[EXERCISE INSTRUCTIONS] Every line below between the one holding "Expand the assignee" and the one holding "Given: Open the Library menu", inclusive, should be copied exactly, and no other line.
......
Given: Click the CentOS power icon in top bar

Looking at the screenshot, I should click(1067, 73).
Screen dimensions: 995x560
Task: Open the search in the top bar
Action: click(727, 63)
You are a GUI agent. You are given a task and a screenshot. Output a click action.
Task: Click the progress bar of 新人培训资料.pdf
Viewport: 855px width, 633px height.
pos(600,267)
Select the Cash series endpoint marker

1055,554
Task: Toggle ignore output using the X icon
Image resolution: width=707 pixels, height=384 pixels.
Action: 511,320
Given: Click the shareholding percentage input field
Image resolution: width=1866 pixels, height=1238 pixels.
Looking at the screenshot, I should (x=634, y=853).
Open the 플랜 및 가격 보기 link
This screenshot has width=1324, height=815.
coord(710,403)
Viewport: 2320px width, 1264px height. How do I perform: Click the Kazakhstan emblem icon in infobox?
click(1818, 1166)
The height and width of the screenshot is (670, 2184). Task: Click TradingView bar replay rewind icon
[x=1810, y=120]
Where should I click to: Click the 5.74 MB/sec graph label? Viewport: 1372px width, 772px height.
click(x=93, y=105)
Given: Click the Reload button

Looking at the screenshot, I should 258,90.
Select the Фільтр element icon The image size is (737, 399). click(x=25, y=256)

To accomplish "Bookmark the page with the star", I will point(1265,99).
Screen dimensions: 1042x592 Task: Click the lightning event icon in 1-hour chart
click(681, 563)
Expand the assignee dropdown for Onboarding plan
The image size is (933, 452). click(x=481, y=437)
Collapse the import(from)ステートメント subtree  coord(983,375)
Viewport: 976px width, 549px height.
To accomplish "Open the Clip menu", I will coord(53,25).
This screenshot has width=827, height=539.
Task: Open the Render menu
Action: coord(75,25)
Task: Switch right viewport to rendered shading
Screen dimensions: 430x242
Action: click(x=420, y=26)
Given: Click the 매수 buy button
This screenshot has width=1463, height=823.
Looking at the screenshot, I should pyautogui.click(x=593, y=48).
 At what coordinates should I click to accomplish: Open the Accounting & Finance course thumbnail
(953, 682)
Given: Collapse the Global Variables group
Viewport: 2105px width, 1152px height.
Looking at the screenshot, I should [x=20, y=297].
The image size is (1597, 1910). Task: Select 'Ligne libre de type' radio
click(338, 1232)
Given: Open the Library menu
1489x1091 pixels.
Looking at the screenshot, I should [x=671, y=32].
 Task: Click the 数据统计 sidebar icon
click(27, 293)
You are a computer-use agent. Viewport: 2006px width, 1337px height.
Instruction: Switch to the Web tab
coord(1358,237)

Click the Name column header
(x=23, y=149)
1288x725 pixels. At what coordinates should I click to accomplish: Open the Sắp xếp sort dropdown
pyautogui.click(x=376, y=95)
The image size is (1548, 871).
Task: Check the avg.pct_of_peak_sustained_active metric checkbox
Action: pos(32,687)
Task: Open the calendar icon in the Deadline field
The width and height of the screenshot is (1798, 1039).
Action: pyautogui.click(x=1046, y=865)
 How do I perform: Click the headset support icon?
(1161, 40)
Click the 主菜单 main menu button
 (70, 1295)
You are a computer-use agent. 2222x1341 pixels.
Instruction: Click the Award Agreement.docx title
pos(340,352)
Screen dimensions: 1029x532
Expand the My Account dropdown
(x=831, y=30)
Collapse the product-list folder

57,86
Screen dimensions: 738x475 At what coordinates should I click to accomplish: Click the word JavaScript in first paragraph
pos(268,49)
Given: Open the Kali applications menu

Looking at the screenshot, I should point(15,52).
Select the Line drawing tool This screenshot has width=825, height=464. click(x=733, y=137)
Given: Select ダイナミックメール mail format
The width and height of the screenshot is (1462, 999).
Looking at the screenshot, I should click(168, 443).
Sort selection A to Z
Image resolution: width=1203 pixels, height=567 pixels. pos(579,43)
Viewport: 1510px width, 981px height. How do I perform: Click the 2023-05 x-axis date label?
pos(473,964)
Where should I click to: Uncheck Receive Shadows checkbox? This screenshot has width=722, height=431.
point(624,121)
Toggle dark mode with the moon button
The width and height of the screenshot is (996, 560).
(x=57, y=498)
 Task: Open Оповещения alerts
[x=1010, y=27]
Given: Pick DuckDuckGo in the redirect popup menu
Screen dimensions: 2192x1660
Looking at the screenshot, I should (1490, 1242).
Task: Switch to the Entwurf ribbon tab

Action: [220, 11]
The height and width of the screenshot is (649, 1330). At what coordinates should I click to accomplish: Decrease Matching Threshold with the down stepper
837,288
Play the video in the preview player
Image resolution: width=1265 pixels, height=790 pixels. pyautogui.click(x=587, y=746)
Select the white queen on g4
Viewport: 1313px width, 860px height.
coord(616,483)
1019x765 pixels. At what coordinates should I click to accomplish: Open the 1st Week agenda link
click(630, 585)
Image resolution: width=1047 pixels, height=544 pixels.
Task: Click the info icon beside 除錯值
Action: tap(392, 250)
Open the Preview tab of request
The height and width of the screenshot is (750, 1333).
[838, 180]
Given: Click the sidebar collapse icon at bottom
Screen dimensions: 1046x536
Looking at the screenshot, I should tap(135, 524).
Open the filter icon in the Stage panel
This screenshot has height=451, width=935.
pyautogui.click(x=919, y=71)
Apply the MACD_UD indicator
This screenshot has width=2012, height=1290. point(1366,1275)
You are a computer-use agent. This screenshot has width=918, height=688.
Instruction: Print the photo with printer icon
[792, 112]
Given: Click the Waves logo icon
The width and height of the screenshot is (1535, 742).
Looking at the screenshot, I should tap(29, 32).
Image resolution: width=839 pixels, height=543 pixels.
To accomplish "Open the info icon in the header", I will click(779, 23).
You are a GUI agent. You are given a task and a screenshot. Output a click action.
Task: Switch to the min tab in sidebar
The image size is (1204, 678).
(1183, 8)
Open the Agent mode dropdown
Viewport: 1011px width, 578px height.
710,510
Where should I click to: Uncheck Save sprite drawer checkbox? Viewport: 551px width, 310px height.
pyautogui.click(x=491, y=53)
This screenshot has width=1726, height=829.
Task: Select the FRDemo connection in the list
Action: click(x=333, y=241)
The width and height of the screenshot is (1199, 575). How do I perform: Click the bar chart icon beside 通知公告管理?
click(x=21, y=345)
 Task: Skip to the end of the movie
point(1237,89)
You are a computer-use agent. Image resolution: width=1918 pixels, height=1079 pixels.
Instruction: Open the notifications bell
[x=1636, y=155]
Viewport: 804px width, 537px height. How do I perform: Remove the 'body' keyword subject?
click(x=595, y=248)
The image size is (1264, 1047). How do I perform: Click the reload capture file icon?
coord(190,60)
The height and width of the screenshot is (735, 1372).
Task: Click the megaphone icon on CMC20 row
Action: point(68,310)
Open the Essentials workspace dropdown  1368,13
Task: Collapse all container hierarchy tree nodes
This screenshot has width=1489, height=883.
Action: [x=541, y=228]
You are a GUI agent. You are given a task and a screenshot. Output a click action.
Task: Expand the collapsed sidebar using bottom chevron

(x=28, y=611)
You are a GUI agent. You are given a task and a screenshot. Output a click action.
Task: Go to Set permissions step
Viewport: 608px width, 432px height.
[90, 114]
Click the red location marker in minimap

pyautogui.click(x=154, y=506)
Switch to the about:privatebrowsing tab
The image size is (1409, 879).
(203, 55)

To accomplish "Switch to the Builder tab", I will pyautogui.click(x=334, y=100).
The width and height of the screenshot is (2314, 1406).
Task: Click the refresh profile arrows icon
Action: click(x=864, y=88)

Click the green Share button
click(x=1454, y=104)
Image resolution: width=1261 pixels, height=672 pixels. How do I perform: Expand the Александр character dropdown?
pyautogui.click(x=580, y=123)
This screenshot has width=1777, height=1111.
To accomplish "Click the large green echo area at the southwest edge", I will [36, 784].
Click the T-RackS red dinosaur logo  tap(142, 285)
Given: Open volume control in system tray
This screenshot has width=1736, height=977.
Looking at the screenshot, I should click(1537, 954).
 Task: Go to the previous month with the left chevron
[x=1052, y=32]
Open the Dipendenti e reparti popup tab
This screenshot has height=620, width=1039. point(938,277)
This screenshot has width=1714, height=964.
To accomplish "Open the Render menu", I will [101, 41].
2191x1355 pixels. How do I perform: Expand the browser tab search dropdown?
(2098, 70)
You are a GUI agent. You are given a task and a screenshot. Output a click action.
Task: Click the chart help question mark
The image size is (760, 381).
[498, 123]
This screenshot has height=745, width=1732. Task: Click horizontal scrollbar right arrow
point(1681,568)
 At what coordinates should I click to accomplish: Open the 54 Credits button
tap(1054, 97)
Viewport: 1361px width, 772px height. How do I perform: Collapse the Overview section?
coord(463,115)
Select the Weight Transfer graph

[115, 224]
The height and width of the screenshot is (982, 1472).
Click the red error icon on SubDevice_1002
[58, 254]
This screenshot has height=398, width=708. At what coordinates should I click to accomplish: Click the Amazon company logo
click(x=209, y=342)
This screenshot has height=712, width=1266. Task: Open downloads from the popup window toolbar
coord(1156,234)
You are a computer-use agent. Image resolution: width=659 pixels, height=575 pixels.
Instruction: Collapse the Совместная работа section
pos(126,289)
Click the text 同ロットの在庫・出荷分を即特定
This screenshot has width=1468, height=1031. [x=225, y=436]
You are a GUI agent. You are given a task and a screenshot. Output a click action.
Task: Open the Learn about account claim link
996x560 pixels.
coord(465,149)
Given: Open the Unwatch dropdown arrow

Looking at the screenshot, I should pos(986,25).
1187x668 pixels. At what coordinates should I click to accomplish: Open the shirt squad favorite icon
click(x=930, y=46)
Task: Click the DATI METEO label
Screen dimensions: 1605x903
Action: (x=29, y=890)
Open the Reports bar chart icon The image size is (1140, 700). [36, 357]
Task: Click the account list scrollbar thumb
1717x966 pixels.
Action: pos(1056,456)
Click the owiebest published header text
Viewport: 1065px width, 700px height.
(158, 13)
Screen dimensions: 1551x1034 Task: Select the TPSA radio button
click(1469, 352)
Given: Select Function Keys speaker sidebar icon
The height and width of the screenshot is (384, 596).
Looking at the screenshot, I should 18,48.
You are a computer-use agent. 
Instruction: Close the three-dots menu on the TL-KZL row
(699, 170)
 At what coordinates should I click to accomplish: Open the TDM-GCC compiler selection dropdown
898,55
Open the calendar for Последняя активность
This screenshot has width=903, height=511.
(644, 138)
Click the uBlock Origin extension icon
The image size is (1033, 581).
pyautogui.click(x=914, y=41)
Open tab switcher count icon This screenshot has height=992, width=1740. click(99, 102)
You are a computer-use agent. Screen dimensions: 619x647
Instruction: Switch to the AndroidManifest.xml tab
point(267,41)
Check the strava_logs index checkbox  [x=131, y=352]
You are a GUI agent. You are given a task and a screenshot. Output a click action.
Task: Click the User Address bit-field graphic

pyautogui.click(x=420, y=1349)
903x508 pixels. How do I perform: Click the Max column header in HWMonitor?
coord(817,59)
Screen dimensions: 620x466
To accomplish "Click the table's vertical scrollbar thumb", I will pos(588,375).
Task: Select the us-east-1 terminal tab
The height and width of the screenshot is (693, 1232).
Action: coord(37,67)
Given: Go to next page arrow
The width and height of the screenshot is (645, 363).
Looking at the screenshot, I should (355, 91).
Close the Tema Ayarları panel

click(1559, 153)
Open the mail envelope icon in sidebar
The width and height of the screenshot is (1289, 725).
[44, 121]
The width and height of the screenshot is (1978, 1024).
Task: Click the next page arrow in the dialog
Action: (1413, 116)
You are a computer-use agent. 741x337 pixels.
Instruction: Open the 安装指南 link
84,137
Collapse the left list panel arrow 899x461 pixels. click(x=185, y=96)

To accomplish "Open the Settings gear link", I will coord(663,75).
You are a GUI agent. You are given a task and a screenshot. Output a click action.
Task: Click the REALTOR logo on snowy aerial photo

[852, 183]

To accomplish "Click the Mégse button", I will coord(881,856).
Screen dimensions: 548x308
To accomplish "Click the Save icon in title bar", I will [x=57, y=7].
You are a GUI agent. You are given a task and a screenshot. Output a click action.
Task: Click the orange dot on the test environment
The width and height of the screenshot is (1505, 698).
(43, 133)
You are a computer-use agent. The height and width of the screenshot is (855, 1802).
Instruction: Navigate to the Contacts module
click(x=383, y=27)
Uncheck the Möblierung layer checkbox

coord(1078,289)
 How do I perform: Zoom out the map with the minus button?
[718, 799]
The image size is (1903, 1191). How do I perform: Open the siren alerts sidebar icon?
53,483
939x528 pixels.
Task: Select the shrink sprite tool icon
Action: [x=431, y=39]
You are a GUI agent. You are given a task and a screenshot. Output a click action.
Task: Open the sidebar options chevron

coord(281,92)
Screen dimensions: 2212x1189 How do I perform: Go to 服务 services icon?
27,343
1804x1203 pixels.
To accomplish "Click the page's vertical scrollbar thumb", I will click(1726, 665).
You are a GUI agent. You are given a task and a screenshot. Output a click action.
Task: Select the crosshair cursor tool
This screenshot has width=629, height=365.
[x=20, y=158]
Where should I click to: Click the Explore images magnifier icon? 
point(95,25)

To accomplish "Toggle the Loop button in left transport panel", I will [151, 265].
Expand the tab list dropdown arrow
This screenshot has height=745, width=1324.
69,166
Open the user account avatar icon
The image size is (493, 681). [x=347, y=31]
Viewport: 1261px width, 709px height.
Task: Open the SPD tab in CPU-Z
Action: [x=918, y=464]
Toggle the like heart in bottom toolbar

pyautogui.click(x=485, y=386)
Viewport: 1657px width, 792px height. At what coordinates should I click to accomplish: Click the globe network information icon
......
[PROBLEM SOLUTION]
Expand the assignee dropdown for Onboarding plan
The image size is (933, 452). click(x=481, y=437)
Collapse the import(from)ステートメント subtree  coord(983,375)
Viewport: 976px width, 549px height.
To accomplish "Open the Clip menu", I will coord(53,25).
This screenshot has width=827, height=539.
Task: Open the Render menu
Action: coord(75,25)
Task: Switch right viewport to rendered shading
Screen dimensions: 430x242
Action: click(x=420, y=26)
Given: Click the 매수 buy button
This screenshot has width=1463, height=823.
Looking at the screenshot, I should pyautogui.click(x=593, y=48).
 At what coordinates should I click to accomplish: Open the Accounting & Finance course thumbnail
(953, 682)
Given: Collapse the Global Variables group
Viewport: 2105px width, 1152px height.
Looking at the screenshot, I should [x=20, y=297].
The image size is (1597, 1910). Task: Select 'Ligne libre de type' radio
click(338, 1232)
Given: Open the Library menu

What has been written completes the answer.